(Dataset entries)
————
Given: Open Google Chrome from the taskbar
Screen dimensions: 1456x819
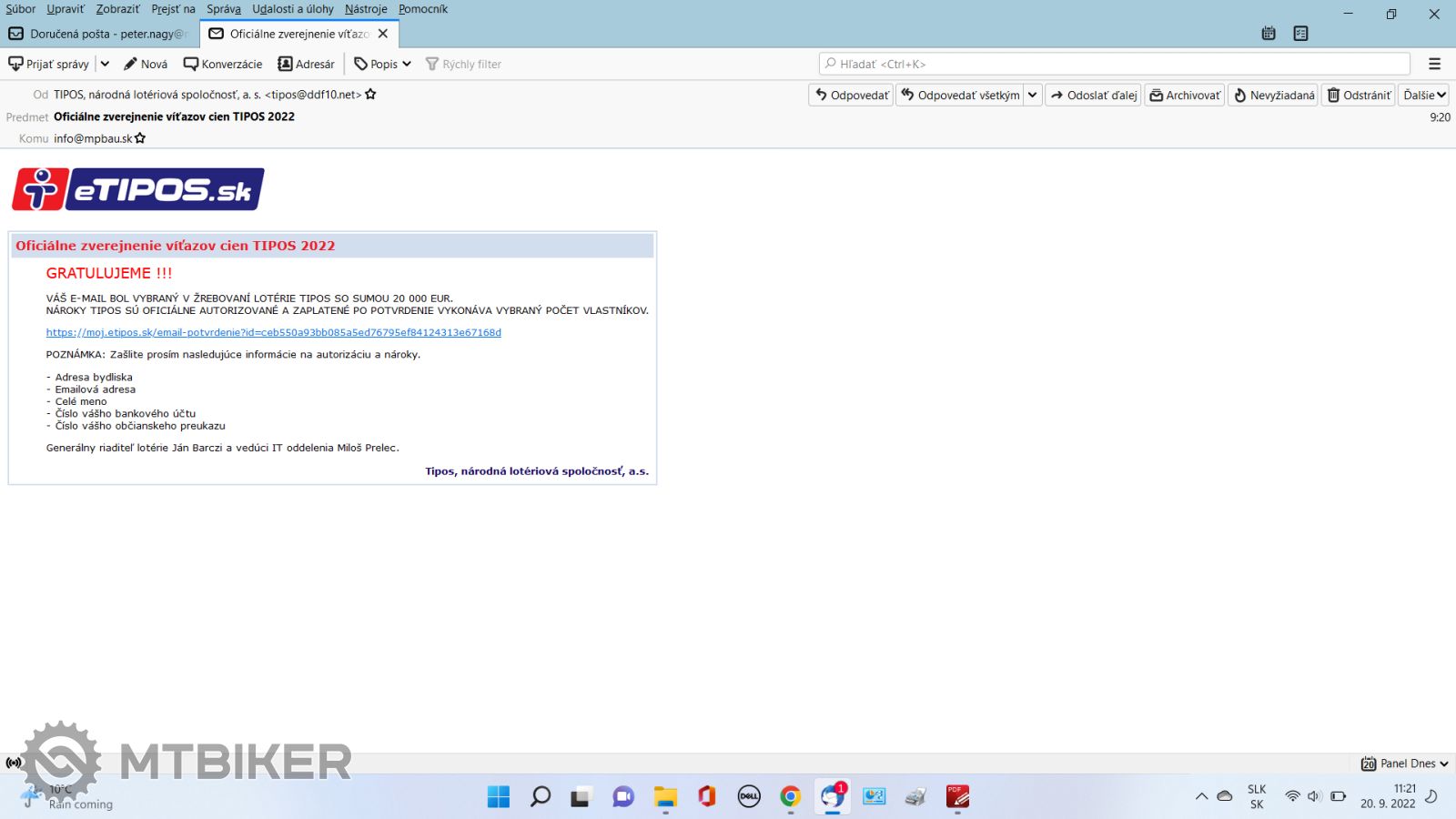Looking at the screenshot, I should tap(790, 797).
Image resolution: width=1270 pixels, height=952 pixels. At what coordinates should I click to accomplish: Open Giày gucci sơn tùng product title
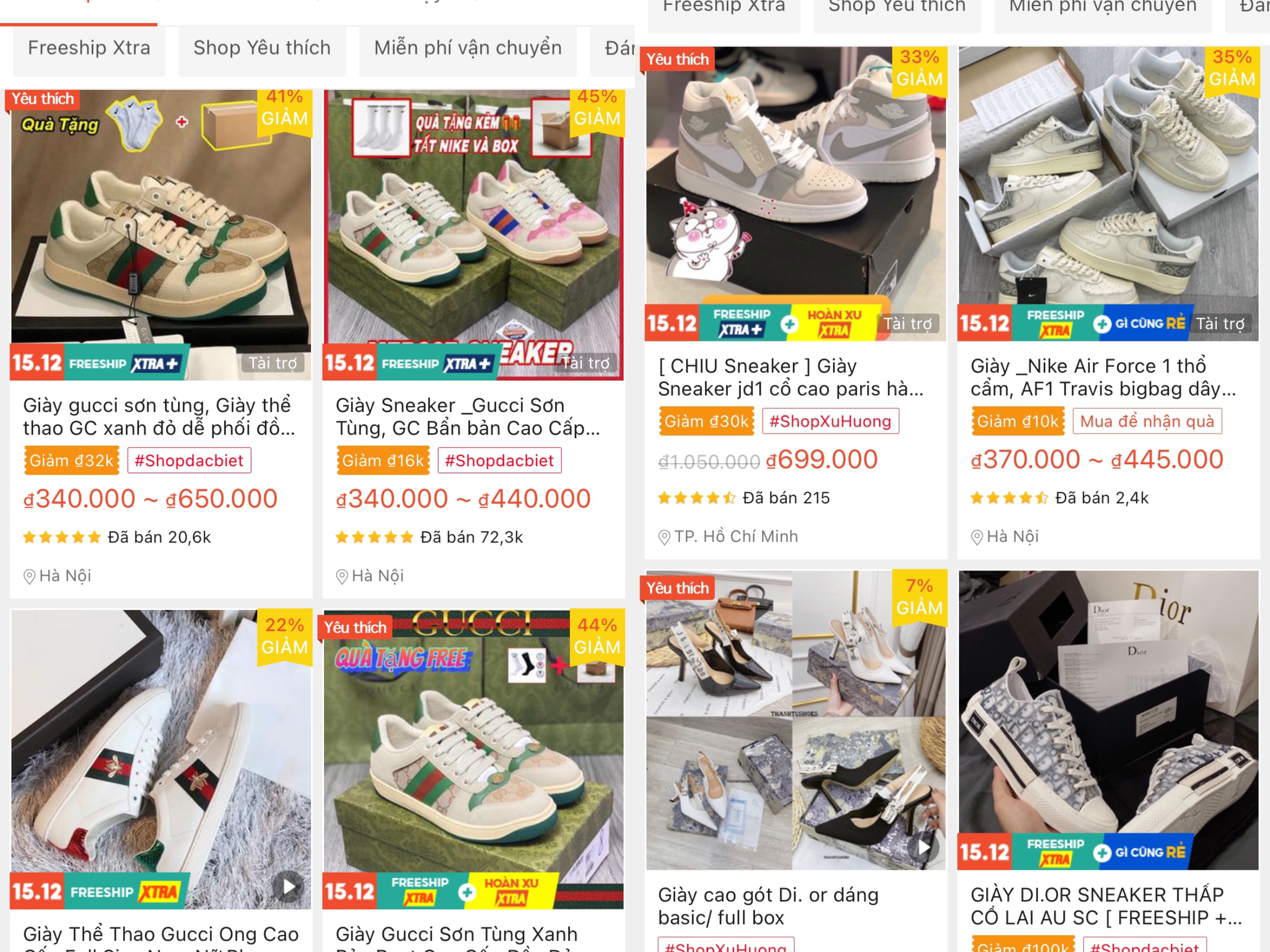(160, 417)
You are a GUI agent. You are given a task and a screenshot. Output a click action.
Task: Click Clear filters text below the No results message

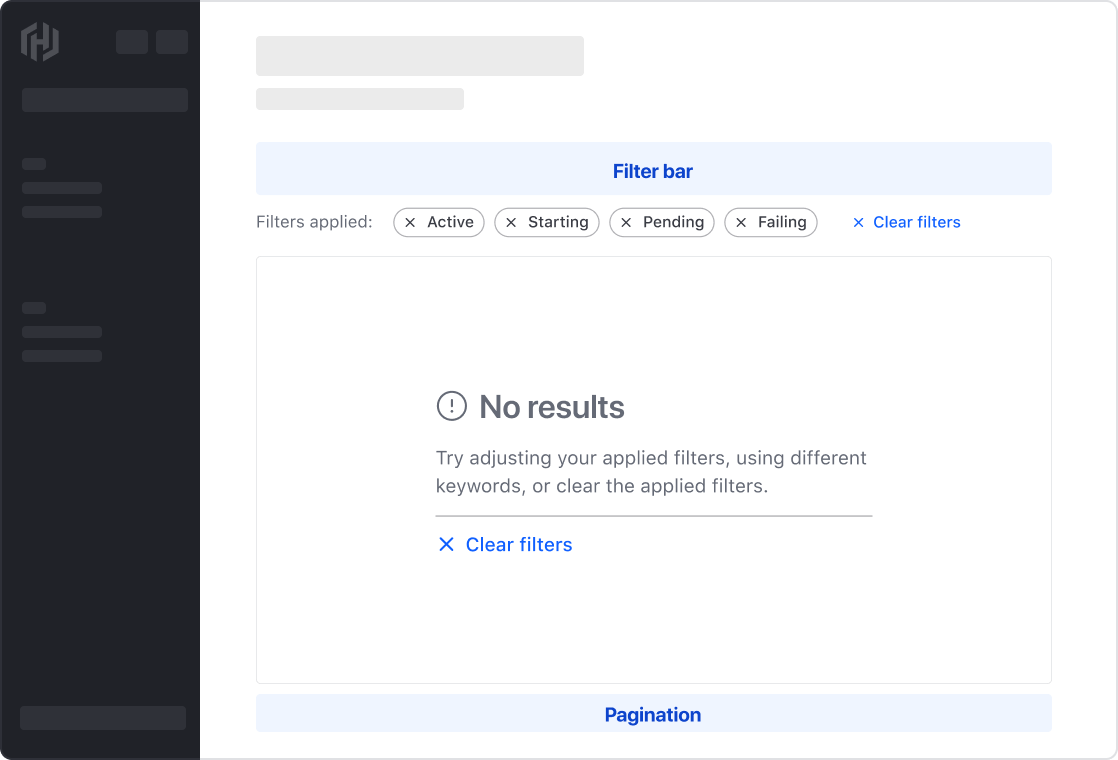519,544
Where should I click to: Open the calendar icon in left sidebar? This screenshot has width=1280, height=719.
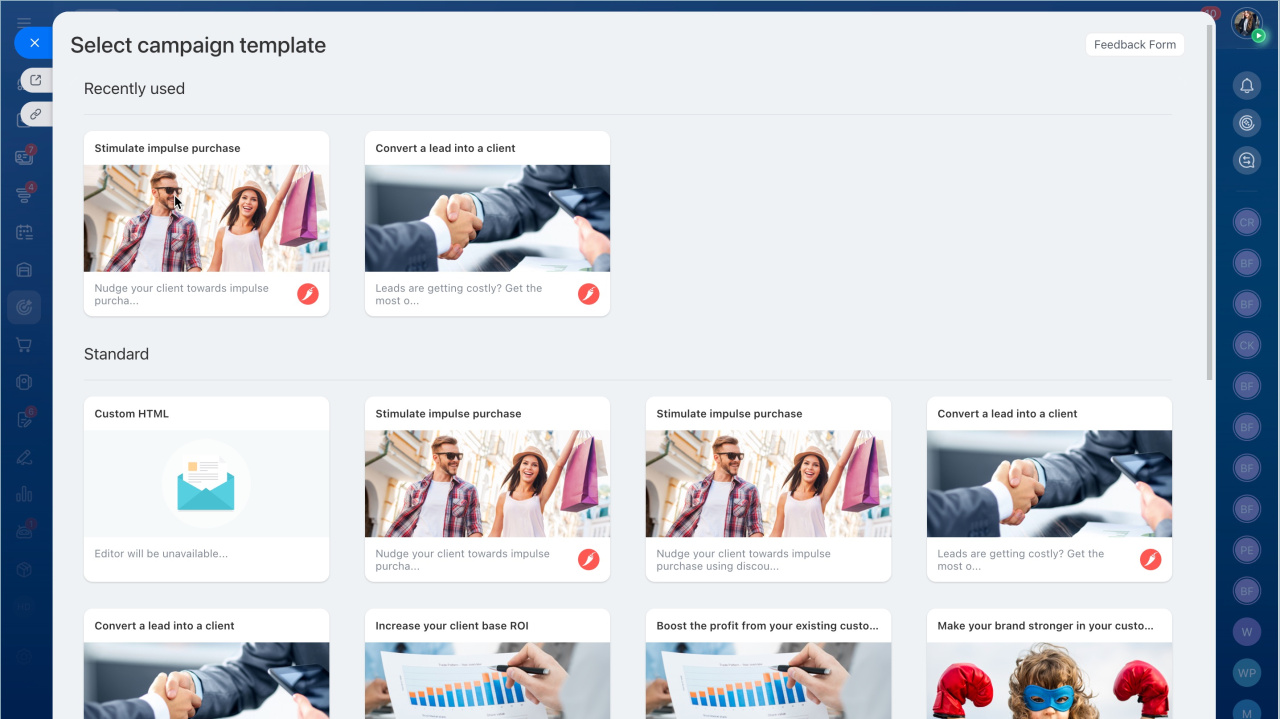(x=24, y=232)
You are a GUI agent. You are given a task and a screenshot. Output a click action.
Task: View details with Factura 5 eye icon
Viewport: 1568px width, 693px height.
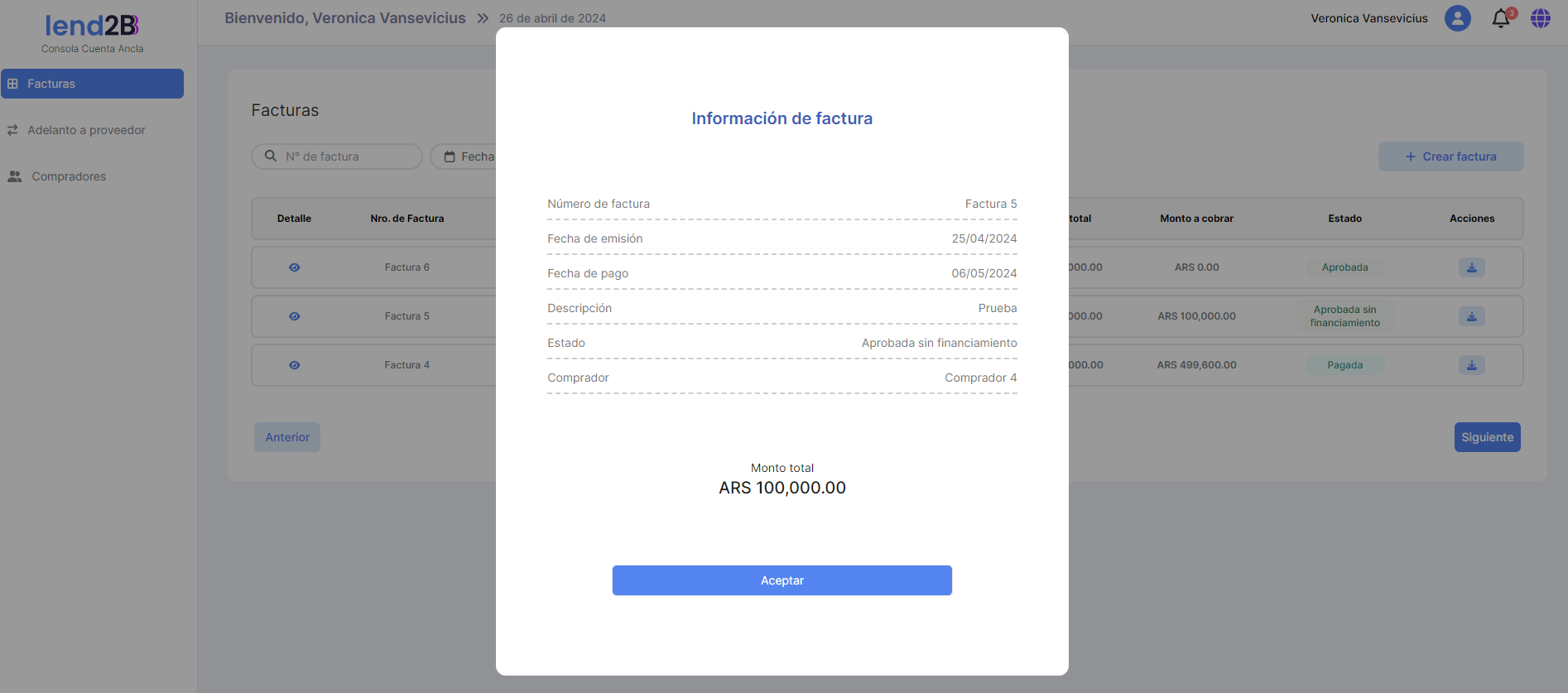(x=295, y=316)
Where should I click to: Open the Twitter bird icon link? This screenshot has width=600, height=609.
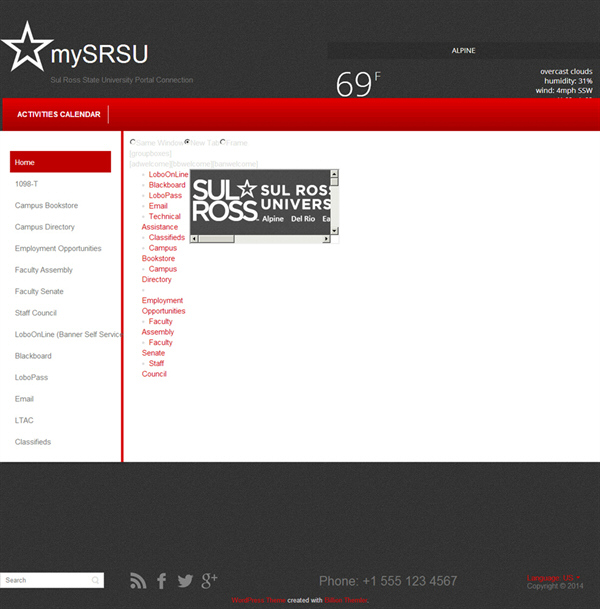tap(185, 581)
————
WHAT YOU NEED TO DO - Would you mind returning each entry above word for word, skipping the images?

SOLUTION TO THE EXERCISE -
Given: Open Google Chrome from the taskbar
Screen dimensions: 1456x819
Looking at the screenshot, I should tap(790, 797).
Image resolution: width=1270 pixels, height=952 pixels. At what coordinates should I click to accomplish: Open Giày gucci sơn tùng product title
(160, 417)
You are a GUI agent. You are given a task and a screenshot. Output a click action.
Task: Click Clear filters text below the No results message

519,544
Where should I click to: Open the calendar icon in left sidebar? This screenshot has width=1280, height=719.
(x=24, y=232)
You are a GUI agent. You are given a task and a screenshot. Output a click action.
Task: View details with Factura 5 eye icon
Viewport: 1568px width, 693px height.
(x=295, y=316)
Where should I click to: Open the Twitter bird icon link? This screenshot has width=600, height=609.
tap(185, 581)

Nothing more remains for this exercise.